Distributed Parallel

FAQ

Q: In the GPU distributed training scenario, what should I do if the number of environment variables CUDA_VISIBLE_DEVICES set incorrectly is less than the number of processes executed, the process blocking problem may occur?

A: In this scenario, some training processes will prompt the following error:

[ERROR] DEVICE [mindspore/ccsrc/runtime/device/gpu/cuda_driver.cc:245] SetDevice] SetDevice for id:7 failed, ret[101], invalid device ordinal. Please make sure that the 'device_id' set in context is in the range:[0, total number of GPU). If the environment variable 'CUDA_VISIBLE_DEVICES' is set, the total number of GPU will be the number set in the environment variable 'CUDA_VISIBLE_DEVICES'. For example, if export CUDA_VISIBLE_DEVICES=4,5,6, the 'device_id' can be 0,1,2 at the moment, 'device_id' starts from 0, and 'device_id'=0 means using GPU of number 4.
[ERROR] DEVICE [mindspore/ccsrc/runtime/device/gpu/gpu_device_manager.cc:27] InitDevice] Op Error: Failed to set current device id | Error Number: 0

The remaining processes may normally execute to the initialization NCCL step due to the successful allocation of GPU resources, and the log is as follows:

[INFO] DEVICE [mindspore/ccsrc/runtime/hardware/gpu/gpu_device_context.cc:90] Initialize] Start initializing NCCL communicator for device 1

In this step, the NCCL interface ncclCommInitRank is called, which blocks until all processes agree. So if a process doesn't call ncclCommInitRank, it will cause the process to block. We have reported this issue to the NCCL community, and the community developers are designing a solution. The latest version has not been fixed, see issue link. Solution: Manually kill the training process. According to the error log, set the correct card number, and then restart the training task.

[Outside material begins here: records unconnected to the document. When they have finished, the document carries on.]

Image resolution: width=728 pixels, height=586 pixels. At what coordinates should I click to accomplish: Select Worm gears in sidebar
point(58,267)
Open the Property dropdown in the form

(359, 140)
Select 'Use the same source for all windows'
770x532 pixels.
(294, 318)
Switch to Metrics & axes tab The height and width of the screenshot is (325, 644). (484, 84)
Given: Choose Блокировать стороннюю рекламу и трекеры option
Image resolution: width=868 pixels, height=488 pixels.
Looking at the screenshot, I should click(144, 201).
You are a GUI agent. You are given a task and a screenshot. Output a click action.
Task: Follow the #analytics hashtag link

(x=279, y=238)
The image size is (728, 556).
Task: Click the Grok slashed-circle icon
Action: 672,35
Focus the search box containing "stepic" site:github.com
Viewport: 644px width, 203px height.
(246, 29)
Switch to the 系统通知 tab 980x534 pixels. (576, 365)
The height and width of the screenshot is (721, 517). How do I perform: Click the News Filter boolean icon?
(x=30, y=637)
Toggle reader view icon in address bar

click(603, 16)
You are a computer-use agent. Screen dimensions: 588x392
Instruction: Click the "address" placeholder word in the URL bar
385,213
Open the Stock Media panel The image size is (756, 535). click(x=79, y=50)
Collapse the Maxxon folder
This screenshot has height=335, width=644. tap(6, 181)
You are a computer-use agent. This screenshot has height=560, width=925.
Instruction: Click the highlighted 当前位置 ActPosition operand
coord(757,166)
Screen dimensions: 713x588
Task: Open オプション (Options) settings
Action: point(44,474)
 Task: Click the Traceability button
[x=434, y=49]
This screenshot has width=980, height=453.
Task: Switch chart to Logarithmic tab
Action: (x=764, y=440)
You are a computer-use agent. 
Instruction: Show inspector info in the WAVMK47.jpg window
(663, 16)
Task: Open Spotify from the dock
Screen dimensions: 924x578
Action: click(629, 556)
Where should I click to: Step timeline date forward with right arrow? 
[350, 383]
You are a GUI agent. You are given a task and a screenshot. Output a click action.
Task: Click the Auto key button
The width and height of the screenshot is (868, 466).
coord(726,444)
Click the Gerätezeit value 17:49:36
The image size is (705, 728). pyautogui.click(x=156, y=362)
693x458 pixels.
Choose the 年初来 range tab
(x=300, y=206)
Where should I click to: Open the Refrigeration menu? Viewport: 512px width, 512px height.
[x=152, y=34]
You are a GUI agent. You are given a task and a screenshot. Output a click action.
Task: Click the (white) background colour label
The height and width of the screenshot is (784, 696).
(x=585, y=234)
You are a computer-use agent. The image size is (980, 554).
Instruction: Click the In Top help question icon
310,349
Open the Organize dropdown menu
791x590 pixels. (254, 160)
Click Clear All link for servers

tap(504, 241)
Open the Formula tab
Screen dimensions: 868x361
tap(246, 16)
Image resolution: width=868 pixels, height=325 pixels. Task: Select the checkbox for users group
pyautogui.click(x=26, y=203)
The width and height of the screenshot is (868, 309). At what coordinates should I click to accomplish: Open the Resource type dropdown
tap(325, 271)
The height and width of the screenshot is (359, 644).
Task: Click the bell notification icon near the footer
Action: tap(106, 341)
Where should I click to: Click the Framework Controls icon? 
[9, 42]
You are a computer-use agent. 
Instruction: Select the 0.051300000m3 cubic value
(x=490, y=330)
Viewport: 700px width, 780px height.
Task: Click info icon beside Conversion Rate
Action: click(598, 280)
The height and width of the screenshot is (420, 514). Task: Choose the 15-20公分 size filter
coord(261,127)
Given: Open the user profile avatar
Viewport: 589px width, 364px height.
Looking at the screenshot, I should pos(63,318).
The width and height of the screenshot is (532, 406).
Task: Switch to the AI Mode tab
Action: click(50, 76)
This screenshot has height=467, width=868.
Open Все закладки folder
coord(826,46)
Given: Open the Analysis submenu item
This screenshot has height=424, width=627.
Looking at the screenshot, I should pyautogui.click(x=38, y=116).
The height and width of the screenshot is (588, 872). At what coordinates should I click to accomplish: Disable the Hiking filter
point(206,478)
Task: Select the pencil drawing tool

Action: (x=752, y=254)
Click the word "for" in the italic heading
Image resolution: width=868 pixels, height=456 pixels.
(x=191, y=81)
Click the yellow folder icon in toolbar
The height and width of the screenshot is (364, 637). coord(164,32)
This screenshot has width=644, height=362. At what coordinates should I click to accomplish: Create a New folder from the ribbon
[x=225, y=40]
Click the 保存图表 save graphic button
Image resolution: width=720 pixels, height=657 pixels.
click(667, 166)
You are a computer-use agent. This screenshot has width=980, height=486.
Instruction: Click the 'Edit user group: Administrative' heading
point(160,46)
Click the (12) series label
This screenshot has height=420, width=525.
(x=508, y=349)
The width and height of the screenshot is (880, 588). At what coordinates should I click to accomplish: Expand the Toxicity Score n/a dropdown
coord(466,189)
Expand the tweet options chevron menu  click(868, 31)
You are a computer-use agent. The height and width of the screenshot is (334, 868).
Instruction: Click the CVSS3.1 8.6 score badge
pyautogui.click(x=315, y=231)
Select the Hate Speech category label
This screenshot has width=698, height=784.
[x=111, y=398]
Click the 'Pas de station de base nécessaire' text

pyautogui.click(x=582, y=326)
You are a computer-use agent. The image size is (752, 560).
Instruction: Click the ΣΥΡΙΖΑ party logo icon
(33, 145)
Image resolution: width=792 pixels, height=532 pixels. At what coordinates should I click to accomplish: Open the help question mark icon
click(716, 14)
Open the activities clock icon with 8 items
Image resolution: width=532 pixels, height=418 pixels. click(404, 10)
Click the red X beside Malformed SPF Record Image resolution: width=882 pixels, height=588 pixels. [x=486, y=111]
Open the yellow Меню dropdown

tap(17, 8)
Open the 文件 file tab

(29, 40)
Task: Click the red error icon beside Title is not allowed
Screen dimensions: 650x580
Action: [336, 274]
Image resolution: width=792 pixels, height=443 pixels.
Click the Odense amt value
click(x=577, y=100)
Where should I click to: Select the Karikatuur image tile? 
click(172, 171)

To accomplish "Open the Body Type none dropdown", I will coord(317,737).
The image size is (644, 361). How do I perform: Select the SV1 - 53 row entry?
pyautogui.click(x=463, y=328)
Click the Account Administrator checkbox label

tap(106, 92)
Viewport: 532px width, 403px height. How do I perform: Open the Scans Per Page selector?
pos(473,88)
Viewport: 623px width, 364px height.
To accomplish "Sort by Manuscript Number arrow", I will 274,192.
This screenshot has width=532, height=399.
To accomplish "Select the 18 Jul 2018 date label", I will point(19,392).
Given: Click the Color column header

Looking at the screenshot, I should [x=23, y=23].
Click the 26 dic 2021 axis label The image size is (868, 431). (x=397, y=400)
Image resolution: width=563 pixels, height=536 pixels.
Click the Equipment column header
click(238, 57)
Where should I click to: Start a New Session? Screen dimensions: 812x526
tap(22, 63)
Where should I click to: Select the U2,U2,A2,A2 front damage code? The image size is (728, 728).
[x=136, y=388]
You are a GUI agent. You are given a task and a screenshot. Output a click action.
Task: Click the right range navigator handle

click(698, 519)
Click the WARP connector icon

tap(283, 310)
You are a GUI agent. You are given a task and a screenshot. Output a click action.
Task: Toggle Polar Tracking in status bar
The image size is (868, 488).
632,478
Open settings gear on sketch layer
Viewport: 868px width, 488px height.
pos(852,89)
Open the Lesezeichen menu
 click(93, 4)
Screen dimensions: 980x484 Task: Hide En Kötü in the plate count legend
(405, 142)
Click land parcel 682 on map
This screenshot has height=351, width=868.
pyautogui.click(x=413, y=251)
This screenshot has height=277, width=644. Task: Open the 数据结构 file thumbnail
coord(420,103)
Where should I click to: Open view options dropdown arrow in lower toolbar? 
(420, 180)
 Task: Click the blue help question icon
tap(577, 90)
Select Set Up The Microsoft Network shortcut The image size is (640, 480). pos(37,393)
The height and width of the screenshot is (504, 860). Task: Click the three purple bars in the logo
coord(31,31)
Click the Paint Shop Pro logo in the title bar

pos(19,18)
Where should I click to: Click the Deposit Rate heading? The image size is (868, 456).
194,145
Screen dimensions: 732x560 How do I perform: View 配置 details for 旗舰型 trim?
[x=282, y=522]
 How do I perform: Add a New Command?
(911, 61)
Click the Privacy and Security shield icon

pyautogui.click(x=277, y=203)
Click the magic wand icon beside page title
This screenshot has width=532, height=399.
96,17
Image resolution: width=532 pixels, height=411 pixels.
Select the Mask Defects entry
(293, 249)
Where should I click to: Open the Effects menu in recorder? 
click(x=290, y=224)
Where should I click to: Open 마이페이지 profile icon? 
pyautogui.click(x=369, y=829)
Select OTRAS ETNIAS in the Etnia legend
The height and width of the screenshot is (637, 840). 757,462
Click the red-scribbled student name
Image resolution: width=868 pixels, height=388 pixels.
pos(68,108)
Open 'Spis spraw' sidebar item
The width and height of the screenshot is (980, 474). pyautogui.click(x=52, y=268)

Q: What can we do when in the GPU distributed training scenario, if a process exits abnormally, it may cause other processes to block?

A: In this scenario, the abnormal process exits due to various problems, and the remaining processes are executed normally to the initialization NCCL step due to the successful allocation of GPU resources. The log is as follows:

[INFO] DEVICE [mindspore/ccsrc/runtime/hardware/gpu/gpu_device_context.cc:90] Initialize] Start initializing NCCL communicator for device 1

In this step, the NCCL interface ncclCommInitRank is called, which blocks until all processes agree. So if a process doesn't call ncclCommInitRank, it will cause the process to block. We have reported this issue to the NCCL community, and the community developers are designing a solution. The latest version has not been fixed, see issue link. Solution: Manually kill the training process and then restart the training task.

Q: When executing a GPU stand-alone single-card script, when the process is started without mpirun, calling the mindspore.communication.init method may report an error, resulting in execution failure, how to deal with it?

[CRITICAL] DISTRIBUTED [mindspore/ccsrc/distributed/cluster/cluster_context.cc:130] InitNodeRole] Role name is invalid...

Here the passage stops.